I am a huge fan of Ian McEwan, and I've read a number of books by him. So when I saw that he had another one out, I went and picked it up. I'm not sure what to say about Nutshell (2016). It held my attention, but I couldn't buy into the entire conceit, so I was left with the feeling that it was odd.
The protagonist of this story is a fetus in its mother's womb (I assumed it was a boy because it sounded like the author's voice, but we don't actually find this out). This fetus supposedly knows about the world from overhearing conversations and listening to the podcasts his mother turns on to fall asleep. You just have to accept that this unborn baby understands the world, how it works, and what's going on to a ridiculous degree.
I'm not sure why McEwan uses the fetus as the storyteller. Is McEwan looking for a quasi-omniscient overseer of the criminal actions of the story? Is it a way to bring guilt and shame to people who do not feel it themselves? Is he a very intelligent stand-in for the reader? A way to play with perceptions? I'm not sure. It was an odd and original choice.
So, the fetus's mother, Trudy, has betrayed her husband John, and hooked up with John's brother, Claude. Trudy has kicked John out of his very dilapidated but expensive London townhouse and is now plotting with Claude to do away with him entirely, sell the house, and live happily ever after. Claude is boring and tedious, and it's hard to understand why Trudy fell for him. John is a romantic poet, bad with money, and hoping for a reconciliation.

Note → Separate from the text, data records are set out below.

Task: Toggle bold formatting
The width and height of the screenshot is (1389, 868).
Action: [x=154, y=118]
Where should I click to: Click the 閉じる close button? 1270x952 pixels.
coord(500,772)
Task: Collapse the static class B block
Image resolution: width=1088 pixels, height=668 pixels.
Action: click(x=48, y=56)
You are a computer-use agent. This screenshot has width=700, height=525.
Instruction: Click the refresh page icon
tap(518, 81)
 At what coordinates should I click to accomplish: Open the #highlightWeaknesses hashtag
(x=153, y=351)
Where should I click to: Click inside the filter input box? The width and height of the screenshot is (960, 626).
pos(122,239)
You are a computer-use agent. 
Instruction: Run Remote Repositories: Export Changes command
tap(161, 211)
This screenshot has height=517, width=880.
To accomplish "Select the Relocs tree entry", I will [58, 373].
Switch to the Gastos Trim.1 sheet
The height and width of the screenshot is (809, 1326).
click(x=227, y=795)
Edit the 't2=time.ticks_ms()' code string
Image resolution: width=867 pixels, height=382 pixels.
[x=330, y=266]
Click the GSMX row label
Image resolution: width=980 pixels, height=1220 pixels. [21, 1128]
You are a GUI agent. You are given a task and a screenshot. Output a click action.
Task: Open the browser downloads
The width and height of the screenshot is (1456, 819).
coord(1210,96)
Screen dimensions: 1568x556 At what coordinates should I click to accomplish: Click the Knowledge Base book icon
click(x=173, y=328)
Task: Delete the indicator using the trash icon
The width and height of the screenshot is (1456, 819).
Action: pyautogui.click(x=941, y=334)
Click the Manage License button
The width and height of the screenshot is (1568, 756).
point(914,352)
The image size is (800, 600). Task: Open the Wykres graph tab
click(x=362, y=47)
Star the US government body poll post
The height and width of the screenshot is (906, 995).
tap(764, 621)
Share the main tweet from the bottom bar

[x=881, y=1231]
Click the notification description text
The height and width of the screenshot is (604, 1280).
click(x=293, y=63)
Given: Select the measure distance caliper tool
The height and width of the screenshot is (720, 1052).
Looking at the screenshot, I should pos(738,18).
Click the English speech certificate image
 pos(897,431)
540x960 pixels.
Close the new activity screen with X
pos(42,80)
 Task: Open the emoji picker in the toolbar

I found the plotting of Trudy and Claude and the gradual discovery of the character of John very interesting. They're all pretty horrible people, and to see them interact was something of a car crash that you couldn't look away from. That being said, every time I was reminded that I was being told what was happening by a fetus, it took me out of the story. He describes what's going on in the scene as if he can see it, and then he says he's imagining his mother's hair, guessing how Claude looks, and figuring out his mother's movements by the way he moves inside her. The fetus also goes off on tangents about the world that had to come straight from McEwan's mouth. There aren't enough podcasts in the world for a fetus to get this kind of knowledge in nine months of living in a dark, colorless womb--even assuming fetuses have that mental capacity. I'm not going to listen to an unborn fetus tell me how the world should be.
McEwan is a ridiculously talented writer. I cannot even imagine another writer even trying this smart-fetus-as-protagonist thing and making it work. However, I think I've preferred some of his other novels more.